Before the pills are administered she gives them a consent form to sign. Then the women go home, to return the following day for the surgical treatment that evacuates the womb.
It is 12 o’clock now. In the recovery room all nine beds are occupied by women who have just had the surgical procedure.
Sharon is a 24-year-old student nurse from Eersterus in Pretoria. She says she is feeling dizzy and that she found the suction painful. But perhaps that’s because she has a growth in her uterus. She chose to come here because of the risk of being recognised in Pretoria hospitals. She was 11 weeks pregnant.
Ever since she had her appendix removed two years ago, she has had recurring infections. It was the antibiotic she was taking for the infection that rendered the contraceptive pill ineffectual. She knew she was at risk of pregnancy – she is a nurse, after all. But her fianc, the father of her 17-month-old son, refuses to wear a condom, and she does not insist. In fact, he was against the termination but she convinced him that her studies come first. She is going to opt for the injection before she goes home.
Dudu, who is 18, was eight weeks pregnant. She is in the middle of matric exams and plans to study physiotherapy next year. “The stress makes me study harder,” she says.
Her father has no idea what is going on. Nor does her 24-year-old boyfriend, whom she has been sleeping with for three years without using any contraception. “His mother died recently,” she says. “I think this would have disturbed him.” She is also going to have an injection.
A 28-year-old and a 35-year-old, both unemployed, say they want sterilisation because with three and five children respectively they do not want any more. They will be referred to their local clinics because sterilisation is not performed at this unit.
Before the women leave, they are advised again on the likely complications and offered contraceptive pills or an injection. Not all accept them, and they are within their rights.
“Some cite religious beliefs,” says Sister V. “Others say contraception makes them fat.”
Yet this does not make condoms any more acceptable. Sister G says a lot of the women she sees at the clinic, not just in the abortion unit, have sexually transmitted diseases. They come back for treatment over and over again because they do not take the advice to bring their partners for treatment as well.
All of this adds to the frustration of the staff who terminate pregnancies as they feel rather helpless in the face of the Act. They can give “information” but not offer “advice”. The unit has no family- planning component, yet the nurses have to deal with the results of the general population’s ignorance, and obstinacy, about contraception. They can only refer women to their local clinics for family planning. There is no regular check-up several weeks after a termination – as there is after a birth – so the nurses just hope for the best.

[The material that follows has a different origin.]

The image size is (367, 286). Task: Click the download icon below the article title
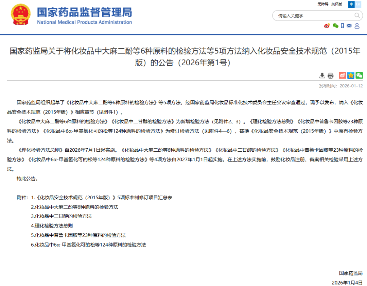tap(322, 75)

Often the worst happens, as Doreen Senokoanyane, deputy director for reproductive health in Gauteng, admits. “There is very little doubt that our family-planning services still need to be made more accessible – in every sense of `access’ – to prevent unwanted pregnancies.”
In the meantime, the department has to meet a huge demand for abortions, and this demand continues to outstrip the capacity.
The inadequacy of the system is further emphasised by the presence of a handful of women who have come back for repeat abortions at the clinic. One had categorically refused contraception both times. The nurses, who are directed by the Act that termination of pregnancy is not a form of contraception, have misgivings about this. But the same Act is clear that any woman who requests an abortion within 12 weeks has a right to have it performed – no questions asked.
And for women who have made this choice, the staff at the Soweto clinic are as welcoming, friendly and supportive as they can be.